Basically, we already have a WASM support with the LLVM feature and our Rust runtime. However, we have no documents about how to generate and use the WASM library with TVM, and we have no way to autotune the binary.
I have some ideas for those and would like to contribute, but I’m not sure if I’m in the correct way. I’d like to hear opinions from experts.
How to generate a deploy lib in the WebAssembly format with TVM
Building a static WASM library is easy. Make the build target ‘llvm -target=wasm32-unknown-unknown --system-lib’ and save a static lib with Module.save.
Building a shared WASM library looks challenging. clang doesn’t accept the ‘-shared’ option for the WASM target. I created the shared lib somehow, but I still got an error when I used it from Rust programs:
rust-lld: error: ../../libtvmwasm.wasm: not a relocatable wasm file
Is there any way to generate a relocatable wasm lib?
How to use the generated WASM library from other programs
I tried the following two Rust programs with the generated static lib.
Create a WASM binary with WASI and use it from wasmtime.
On my environment, Rust optimized out the link to the deploy lib because we don’t use any symbols in the lib explicitly – we call functions via PackedFunc.

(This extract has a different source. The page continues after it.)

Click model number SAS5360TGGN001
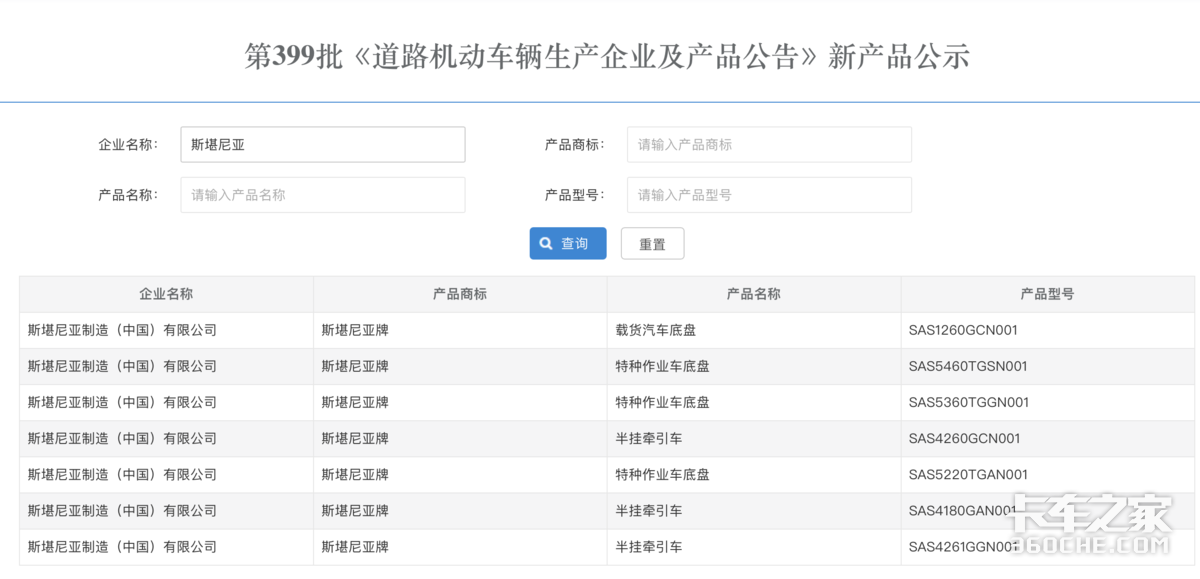Viewport: 1200px width, 579px height. coord(968,402)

To avoid the optimization, I had to add a function to make it clear that we need the lib.
Create a wasCC actor and provide inference serving via HTTP.

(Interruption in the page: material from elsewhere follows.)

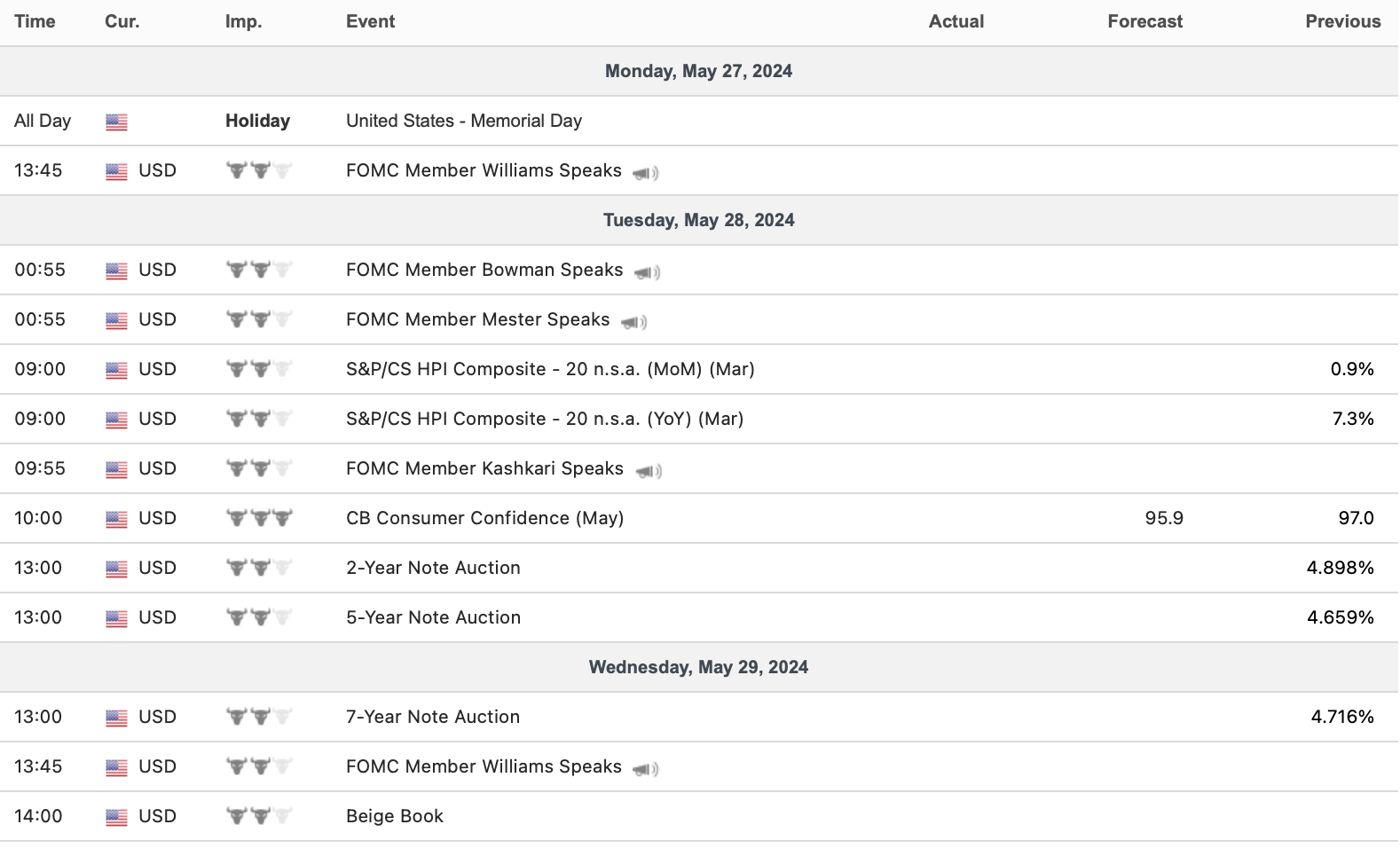Click speaker icon beside Bowman Speaks event
The width and height of the screenshot is (1400, 848).
[647, 272]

On my environment, TVMBackendRegisterSystemLibSymbol of the lib was not called and all of the get_function() calls were failed. I had to call __wasm_call_ctors() explicitly to invoke TVMBackendRegisterSystemLibSymbol.
Auto tuning WASM binary
Currently, WASI doesn’t support networking, so it looks impossible for WASM programs to work as a RPC server. For autoTVM, we need a WASM runtime to process WASM functions in Rust or C.
[A0] Rust: We can use wasmtime crate. We also have to add RPC features support to the rust frontend. It might be easy to migrate to pure WASM in future when WASI supports networking.

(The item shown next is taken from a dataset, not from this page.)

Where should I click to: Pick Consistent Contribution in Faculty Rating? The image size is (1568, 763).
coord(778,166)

[A1] C: We can implement it with WASM C++ API. I’m not sure how difficult it is, but looks feasible to me.
It looks the same to the other DL frameworks. For example, I tried ONNX.js on several environment including mobile phones, but WASM is slower than WebGL. (c.f. https://microsoft.github.io/onnxjs-demo/#/resnet50)
I guess it is because WASM doesn’t support threading natively yet. Or am I missing something for WASM optimization?
Any comments would be appreciated!